* Begin Selection *

The post-war high for the fertility rate was in 1964, when it stood at 2.93 children per woman.

The proportion of women who have no children is also increasing. Of women born in 1977, 16 per cent had not had a child before the age of 46. This is lower than the levels seen for those born in the 1960s, although still higher than their mothers’ generation (14 per cent).

The Alliance for Responsible Citizenship is a worldwide grouping of Right-wing politicians and activists who want to ensure that Western ideas and institutions endure into the next century.

Founded by Baroness Phillipa Stroud, a former adviser to Sir Iain Duncan Smith, it held its inaugural conference in London last year.

‘Distorted pursuit of freedom’

Speaking at that event, Ms Cates suggested there was a link between the rising number of women going out to work and an increase in infants going to school wearing nappies.

She said the “GDP-obsessed” economic climate meant that mothers of toddlers were being pushed into the workplace, where they cannot potty-train their children.

* End Selection *

- _Task_: Summarize the passage in three sentences.

* Begin Data lines *

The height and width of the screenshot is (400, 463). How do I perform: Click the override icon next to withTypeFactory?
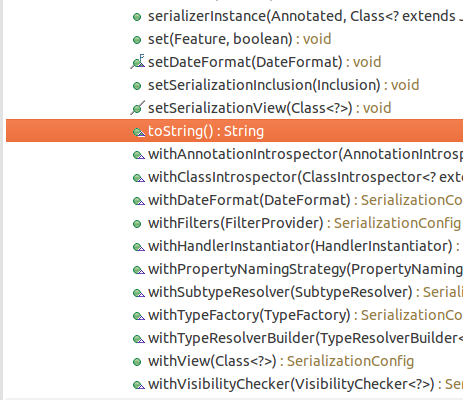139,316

* End Data lines *
* Begin Data lines *

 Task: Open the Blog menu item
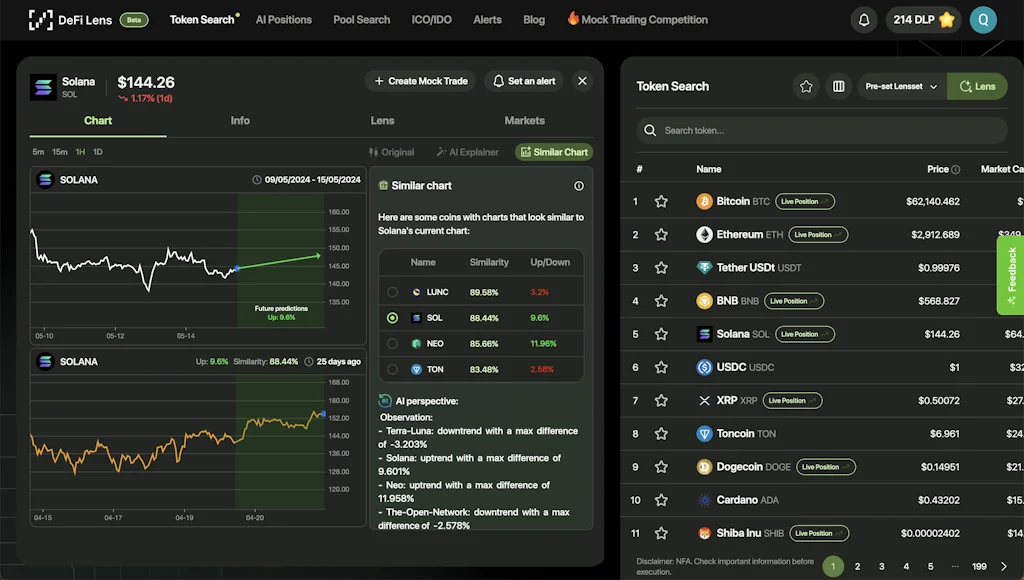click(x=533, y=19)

* End Data lines *

- _Response to this exercise_: The post-war fertility rate peaked in 1964 at 2.93 children per woman, and the proportion of women with no children is increasing, with 16 per cent of women born in 1977 childless before the age of 46. The Alliance for Responsible Citizenship, founded by Baroness Phillipa Stroud, is a worldwide grouping of Right-wing politicians and activists who want Western ideas and institutions to endure into the next century, and it held its inaugural conference in London last year. Speaking there, Ms Cates suggested a link between more women going out to work and more infants going to school in nappies, saying a "GDP-obsessed" economic climate was pushing mothers of toddlers into the workplace, where they cannot potty-train their children.